Now, I cannot necessarily justify placing Clemson in the top five, not with a new quarterback, not without Sammy Watkins and Martavis Bryant. But if you view projections as the best starting point for conversation, this projection hints at just how much Clemson returns and just how well Dabo Swinney and his staff have been recruiting. The Tigers are going to have an absolutely ferocious front six/seven on defense, and while they're replacing quite a few difference makers on offense, they're making replacements from a deep pool of former four- or five-star recruits.
While Chad Morris normally puts strong offenses on the field, there's a chance Clemson struggles this year given the pieces it needs to replace on that side of the ball:
A well-executed spread run by a strong quarterback can overcome a lack of standout skill-position talent, as long as there is plenty of competence. We really don't know about standouts at this point, but there are options.

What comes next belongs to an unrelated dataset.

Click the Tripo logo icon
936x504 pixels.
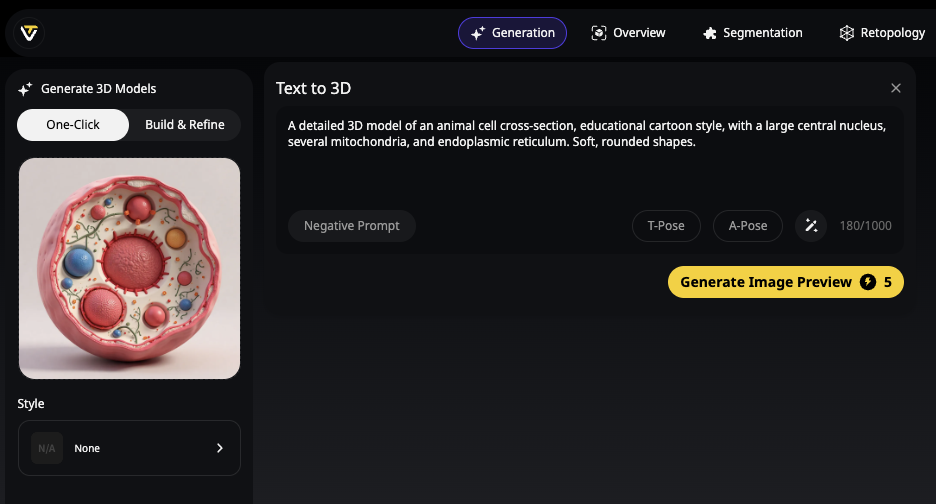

It's an interesting mix of limited veterans and high-upside youngsters. At running back, you've got senior D.J. Howard and juniors Zac Brooks and C.J. Davidson, who combined to average 4.4 yards per carry (decent efficiency, no explosiveness) backing up Hot Rod McDowell. You've also got two four-star true freshmen and two high-caliber redshirt freshmen.
At receiver, you've got veteran possession receivers Adam Humphries and Charone Peake (combined: 11.6 yards per catch, 78 percent catch rate in 2013), four-star sophomores Germone Hopper and Mike Williams, four four-star true freshmen, and three nearly interchangeable tight ends. I'm excited about Williams as a Bryant-type of downfield threat, but this unit's strength will be in its numbers, not its singular upside.

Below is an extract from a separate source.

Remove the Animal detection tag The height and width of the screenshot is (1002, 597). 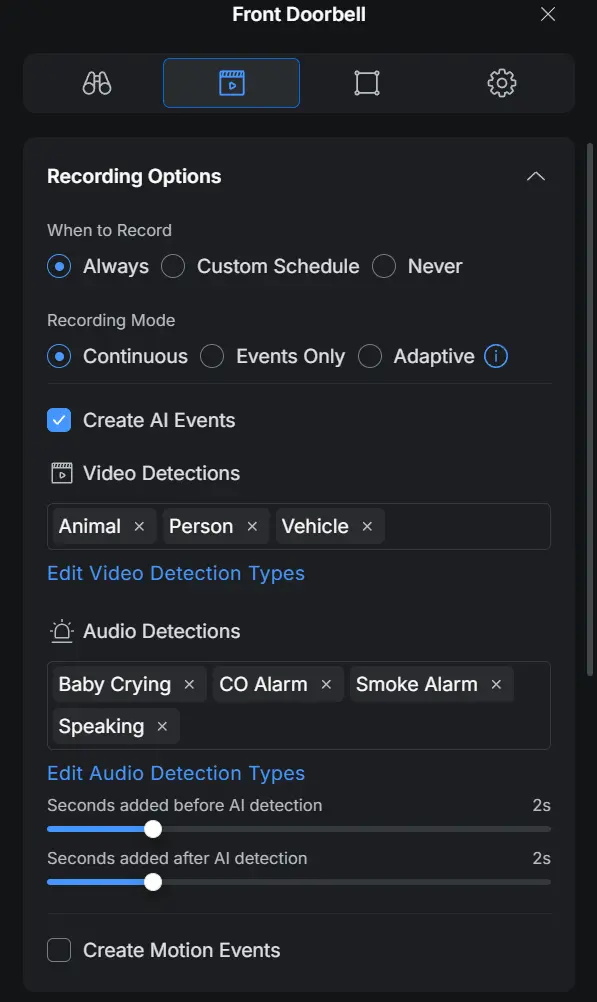(139, 527)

On the other side of the ball, a good Clemson defense looks to improve given the pieces it returns from last year's unit. While it's secondary may struggle, it's front surely will not.

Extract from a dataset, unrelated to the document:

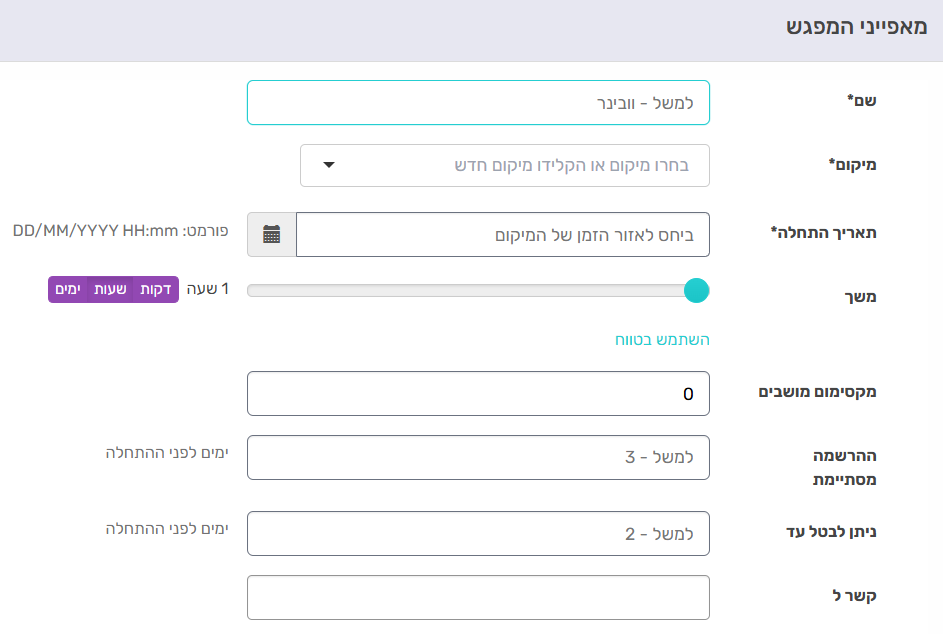
Task: Click the מיקום field label
Action: click(x=852, y=165)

If this isn't the best defensive line in the country, it's in the top three or four. Clemson's was one of only three defenses to rank in the top 10 in both Adj. Line Yards and Adj. Sack Rate (the others: Virginia Tech and Tulane), and the entire two-deep returns in 2014. Senior end Vic Beasley is one of the best pure pass rushers in college football, and while he takes some risks and falls out of position from time to time, the rest of the defense is adept at covering for him. The tackles position is loaded and deep, and in Shaq Lawson, Corey Crawford, and others, Clemson has quite a few ends capable of standing up to run blocking. This is a nearly flawless unit; it's amazing to think of how much this line struggled barely two years ago.
In a twist ending to the piece, Connelly ends by comparing Clemson to... South Carolina?
I like this team. Both Clemson and South Carolina this year could be examples of the power of depth over star power. Both are losing irreplaceable players, but both have tons of options in creating a new identity.
And with that, we wrap up our tour around the schedule. Anything in the previews you strongly agree or disagree with? Let it loose in the comments.